Unlike regulated nuclear plants that recover operating costs from ratepayers, Kewaunee sells its power output at market prices. In the Midwest electricity market, the region's subsidized wind industry bids its output into the market at low or negative prices (and makes up for it with tax credits), said Edward Kee, vice president of NERA Economic Consulting. That makes it difficult for small plants like Kewaunee to compete. 

The shale gas boom may have been the final straw for the Wisconsin plant.

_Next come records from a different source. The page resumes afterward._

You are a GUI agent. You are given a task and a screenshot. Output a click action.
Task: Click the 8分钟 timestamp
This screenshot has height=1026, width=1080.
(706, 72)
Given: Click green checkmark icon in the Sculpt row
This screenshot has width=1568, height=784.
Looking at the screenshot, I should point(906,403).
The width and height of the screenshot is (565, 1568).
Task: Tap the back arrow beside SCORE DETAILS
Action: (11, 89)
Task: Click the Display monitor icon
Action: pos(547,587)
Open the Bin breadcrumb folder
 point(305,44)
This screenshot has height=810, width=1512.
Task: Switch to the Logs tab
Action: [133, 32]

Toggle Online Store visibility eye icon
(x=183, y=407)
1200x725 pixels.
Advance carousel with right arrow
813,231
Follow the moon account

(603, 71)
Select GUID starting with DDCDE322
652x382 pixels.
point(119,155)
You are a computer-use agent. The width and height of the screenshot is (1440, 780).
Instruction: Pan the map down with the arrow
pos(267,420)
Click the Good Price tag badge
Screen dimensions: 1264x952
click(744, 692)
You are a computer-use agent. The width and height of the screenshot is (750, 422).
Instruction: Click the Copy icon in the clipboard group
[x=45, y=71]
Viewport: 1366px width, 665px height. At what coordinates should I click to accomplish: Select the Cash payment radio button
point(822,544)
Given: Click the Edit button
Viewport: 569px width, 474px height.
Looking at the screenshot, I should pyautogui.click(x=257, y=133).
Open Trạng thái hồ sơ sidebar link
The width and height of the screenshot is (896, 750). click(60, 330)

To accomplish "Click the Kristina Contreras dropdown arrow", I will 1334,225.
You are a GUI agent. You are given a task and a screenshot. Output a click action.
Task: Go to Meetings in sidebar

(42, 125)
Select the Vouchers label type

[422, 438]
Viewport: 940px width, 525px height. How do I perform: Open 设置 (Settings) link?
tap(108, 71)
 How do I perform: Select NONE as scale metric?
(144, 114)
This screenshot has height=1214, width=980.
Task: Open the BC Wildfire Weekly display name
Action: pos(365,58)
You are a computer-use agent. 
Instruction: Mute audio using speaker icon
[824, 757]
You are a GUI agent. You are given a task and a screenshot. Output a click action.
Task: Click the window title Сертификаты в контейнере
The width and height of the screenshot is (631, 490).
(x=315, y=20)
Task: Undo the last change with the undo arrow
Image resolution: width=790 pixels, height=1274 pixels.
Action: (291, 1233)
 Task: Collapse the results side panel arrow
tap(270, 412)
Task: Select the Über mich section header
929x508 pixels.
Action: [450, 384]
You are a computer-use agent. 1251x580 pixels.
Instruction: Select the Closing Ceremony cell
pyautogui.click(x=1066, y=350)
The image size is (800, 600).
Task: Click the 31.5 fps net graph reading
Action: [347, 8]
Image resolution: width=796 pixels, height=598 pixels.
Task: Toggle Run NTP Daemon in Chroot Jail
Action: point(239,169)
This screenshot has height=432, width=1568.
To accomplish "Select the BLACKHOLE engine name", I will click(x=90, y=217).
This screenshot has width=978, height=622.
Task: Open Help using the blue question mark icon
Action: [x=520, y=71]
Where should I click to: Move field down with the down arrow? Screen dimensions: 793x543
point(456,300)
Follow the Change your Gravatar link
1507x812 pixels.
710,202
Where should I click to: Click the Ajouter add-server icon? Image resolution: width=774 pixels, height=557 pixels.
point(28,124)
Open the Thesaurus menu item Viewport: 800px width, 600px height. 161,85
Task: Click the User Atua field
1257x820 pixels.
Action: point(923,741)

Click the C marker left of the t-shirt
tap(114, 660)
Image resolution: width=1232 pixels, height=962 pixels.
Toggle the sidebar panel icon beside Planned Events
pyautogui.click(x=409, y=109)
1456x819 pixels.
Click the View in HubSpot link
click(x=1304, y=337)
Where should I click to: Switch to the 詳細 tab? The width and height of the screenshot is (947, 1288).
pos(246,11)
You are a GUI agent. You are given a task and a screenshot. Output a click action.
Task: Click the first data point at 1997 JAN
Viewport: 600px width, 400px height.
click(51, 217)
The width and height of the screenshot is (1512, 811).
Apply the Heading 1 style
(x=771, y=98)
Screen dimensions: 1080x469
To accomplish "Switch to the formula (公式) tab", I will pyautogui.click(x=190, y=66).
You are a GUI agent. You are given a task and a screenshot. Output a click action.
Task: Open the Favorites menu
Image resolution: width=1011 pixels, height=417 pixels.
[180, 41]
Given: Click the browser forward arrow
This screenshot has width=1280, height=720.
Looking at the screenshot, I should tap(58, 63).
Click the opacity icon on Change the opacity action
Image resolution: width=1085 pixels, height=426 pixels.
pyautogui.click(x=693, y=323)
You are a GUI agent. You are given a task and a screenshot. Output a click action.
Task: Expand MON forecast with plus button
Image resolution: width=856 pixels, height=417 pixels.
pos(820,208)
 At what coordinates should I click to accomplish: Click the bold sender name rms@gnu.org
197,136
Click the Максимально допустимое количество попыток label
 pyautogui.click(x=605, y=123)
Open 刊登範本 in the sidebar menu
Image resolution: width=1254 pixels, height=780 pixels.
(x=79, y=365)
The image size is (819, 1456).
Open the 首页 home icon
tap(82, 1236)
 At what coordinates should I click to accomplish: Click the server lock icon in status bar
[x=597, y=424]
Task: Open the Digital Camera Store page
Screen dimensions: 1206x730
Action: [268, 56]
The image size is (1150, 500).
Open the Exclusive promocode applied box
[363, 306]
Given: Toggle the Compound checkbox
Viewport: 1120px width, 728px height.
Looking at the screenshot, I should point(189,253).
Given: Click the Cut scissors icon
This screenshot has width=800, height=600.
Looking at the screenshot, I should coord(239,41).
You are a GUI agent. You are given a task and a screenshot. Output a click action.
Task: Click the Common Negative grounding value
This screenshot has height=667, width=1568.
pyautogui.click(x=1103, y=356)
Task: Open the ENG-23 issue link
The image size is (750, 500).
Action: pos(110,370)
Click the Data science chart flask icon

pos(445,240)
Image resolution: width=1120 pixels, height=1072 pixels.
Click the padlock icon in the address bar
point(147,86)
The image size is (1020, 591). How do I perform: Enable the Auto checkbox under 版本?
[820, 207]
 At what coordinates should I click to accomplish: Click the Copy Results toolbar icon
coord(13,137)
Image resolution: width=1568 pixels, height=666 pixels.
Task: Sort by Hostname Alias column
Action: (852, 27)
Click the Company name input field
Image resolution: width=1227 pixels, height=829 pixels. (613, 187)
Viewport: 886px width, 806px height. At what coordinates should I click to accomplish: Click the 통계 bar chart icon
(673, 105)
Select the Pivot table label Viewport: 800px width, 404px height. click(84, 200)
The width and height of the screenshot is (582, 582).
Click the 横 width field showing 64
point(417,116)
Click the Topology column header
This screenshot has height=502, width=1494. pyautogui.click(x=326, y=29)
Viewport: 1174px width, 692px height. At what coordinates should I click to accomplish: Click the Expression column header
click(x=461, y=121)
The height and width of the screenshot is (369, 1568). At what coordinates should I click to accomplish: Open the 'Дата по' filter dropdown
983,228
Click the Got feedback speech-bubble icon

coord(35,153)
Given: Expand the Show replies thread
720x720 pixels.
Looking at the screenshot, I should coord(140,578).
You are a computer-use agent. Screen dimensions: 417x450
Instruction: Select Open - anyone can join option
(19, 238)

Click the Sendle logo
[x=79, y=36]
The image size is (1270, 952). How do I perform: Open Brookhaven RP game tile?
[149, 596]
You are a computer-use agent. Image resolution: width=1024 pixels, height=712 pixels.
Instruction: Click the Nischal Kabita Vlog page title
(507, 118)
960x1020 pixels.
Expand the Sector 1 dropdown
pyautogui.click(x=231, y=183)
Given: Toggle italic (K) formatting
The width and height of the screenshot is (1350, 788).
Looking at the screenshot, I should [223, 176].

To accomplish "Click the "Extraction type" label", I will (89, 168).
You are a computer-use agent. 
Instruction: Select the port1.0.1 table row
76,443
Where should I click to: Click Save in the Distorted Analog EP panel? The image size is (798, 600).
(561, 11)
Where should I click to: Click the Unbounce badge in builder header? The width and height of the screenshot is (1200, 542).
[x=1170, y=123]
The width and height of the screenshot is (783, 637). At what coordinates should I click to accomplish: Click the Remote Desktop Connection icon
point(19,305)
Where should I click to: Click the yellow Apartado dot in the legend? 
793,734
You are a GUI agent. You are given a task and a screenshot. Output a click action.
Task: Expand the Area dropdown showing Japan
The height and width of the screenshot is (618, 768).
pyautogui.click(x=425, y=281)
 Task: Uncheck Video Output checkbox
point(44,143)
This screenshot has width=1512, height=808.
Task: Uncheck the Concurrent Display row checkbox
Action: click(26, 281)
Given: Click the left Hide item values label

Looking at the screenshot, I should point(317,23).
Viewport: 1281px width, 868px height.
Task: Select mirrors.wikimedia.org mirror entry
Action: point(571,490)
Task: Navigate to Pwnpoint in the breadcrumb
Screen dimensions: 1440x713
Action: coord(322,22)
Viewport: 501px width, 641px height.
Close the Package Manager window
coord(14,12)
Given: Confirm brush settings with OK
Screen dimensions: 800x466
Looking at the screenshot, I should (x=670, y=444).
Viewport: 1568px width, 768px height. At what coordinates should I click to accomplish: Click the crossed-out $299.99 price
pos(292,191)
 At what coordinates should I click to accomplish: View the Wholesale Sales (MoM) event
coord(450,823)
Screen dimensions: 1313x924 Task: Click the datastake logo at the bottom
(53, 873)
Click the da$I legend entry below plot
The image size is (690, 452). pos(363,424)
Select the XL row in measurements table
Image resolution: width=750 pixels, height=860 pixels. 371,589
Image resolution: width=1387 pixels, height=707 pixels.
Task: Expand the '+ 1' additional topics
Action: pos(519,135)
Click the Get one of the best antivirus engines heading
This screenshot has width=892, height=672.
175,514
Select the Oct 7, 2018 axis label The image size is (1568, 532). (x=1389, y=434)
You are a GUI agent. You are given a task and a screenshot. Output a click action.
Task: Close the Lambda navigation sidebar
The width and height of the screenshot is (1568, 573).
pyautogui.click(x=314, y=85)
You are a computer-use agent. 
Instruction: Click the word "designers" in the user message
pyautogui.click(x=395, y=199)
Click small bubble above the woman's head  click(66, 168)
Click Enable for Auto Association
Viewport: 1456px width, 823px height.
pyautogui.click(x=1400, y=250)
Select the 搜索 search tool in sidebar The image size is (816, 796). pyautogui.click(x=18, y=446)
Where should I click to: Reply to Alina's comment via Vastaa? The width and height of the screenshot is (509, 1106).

Over the past decade, new drilling techniques have unlocked massive amounts of gas trapped in rock formations called shale. Prices plummeted, pushing energy companies toward natural gas and away from other sources of fuel. Those prices appear to have bottomed out in 2012 at around $2.60 per million Btu and are projected to rise as production costs increase.

Still, many predict natural gas will continue to dominate the US energy portfolio.

"We’re coming into a new time now when the shale gas phenomenon is real, and the expectations are that it's going to last for a very long time," Mr. Kee said in a telephone interview. "Most people don’t expect natural gas prices to go back above $10 for a long time." 

The heavy reliance on natural gas concerns some in the industry. Some question whether the nation's aging system of pipelines and other infrastructure are equipped to handle to the country's booming shale gas production. And when natural gas prices jump unexpectedly – during a long cold snap for example –electricity prices skyrocket and create an added burden for consumers.

"There’s clearly a role for natural gas in the electric supply system, but we get these periodic reminders that it’s not good to have all your eggs in one basket," said Richard Myers, vice president of policy development, planning, and supplier programs at the Washington-based Nuclear Energy Institute, a policy organization of the nuclear energy and technologies industry. 

The need for a diverse energy portfolio, Mr. Myers said in a telephone interview, is why the long-term outlook for nuclear remains strong, despite the natural gas boom.

"When you add in somewhat higher gas prices, the retirement of coal capacity, increasing electricity demand as the economy recovers, then I think you can make a pretty strong business case for the nuclear plants already operating, and in some cases, building new ones."